How good/bad your commute is depends on where you are going to live, and where inside the M25 you want to go.
For example, I live north of London in Bedfordshire, and I work freelance, so I'm not at the same place every time I go into London. The train that goes through my town goes directly into Kings Cross station, so when I work in Farringdon (kinda central London) the commute is easy - I get on a train at 7:55 and I'm at work about 50 minutes later.
When I work in Gunnersbury (southwest London) it's a different story. Taking the train to Kings Cross takes the same amount of time, but the tube across town to Gunnersbury takes another 40 minutes.
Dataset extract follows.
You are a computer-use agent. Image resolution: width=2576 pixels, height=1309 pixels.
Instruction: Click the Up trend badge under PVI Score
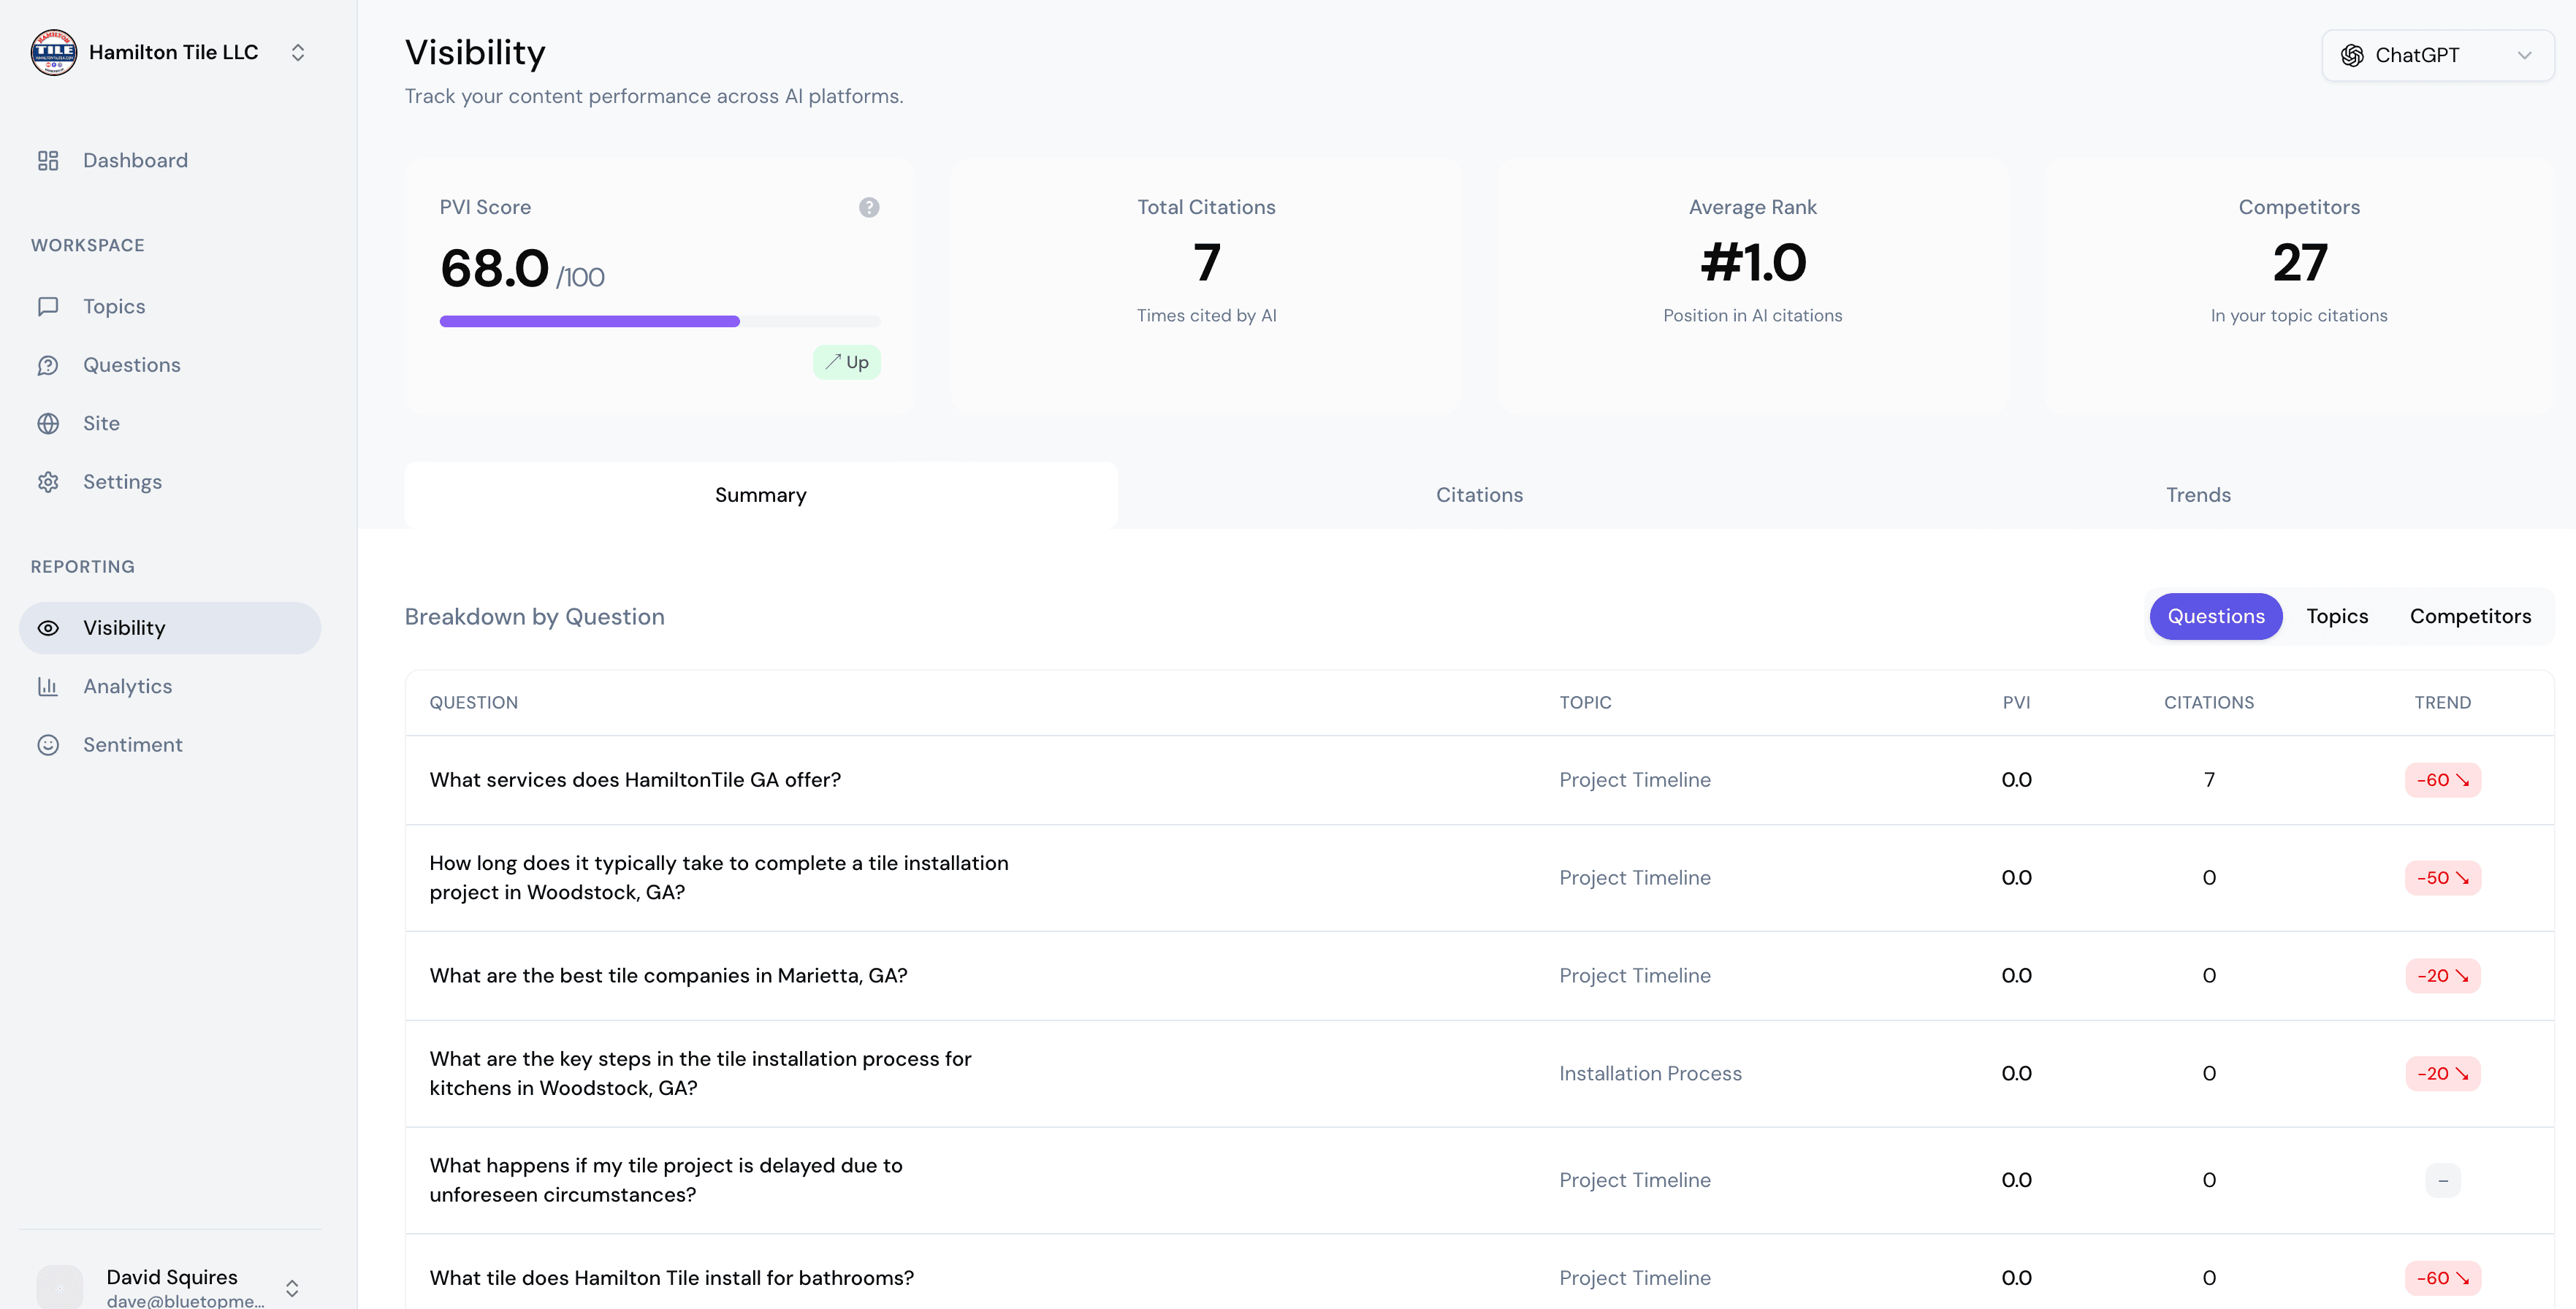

The whole thing can take 2 hours depending on whether or not everything runs smoothly, and between weather, broken trains, strikes, people falling/jumping on the tracks, and people stealing the electrical wires from above the tracks, it's not uncommon for it to not run smoothly.
So when I'm working in Gunnersbury I drive, which takes an hour if you ask Google Maps, but that would be under optimal conditions - 2:00am on a Wednesday morning when they're not doing any road construction and it was sunny and warm the day before. Tomorrow I need to be there at 8:00am, so I'll be leaving at 6:00am.
But here's the catch: If I lived somewhere southwest of London like Woking, the journey to Gunnersbury would only take 30 minutes or so by train, and the journey to Farringdon would be crazy long.
So if I were in your shoes, what I'd do is look at where in London you want to end up when you're commuting in, and work backward from there. Find the closest main rail station to your end point, and then figure out what rail line goes into it, and look at towns along that rail line heading out of London. When you get to one that's nice and affordable, live there.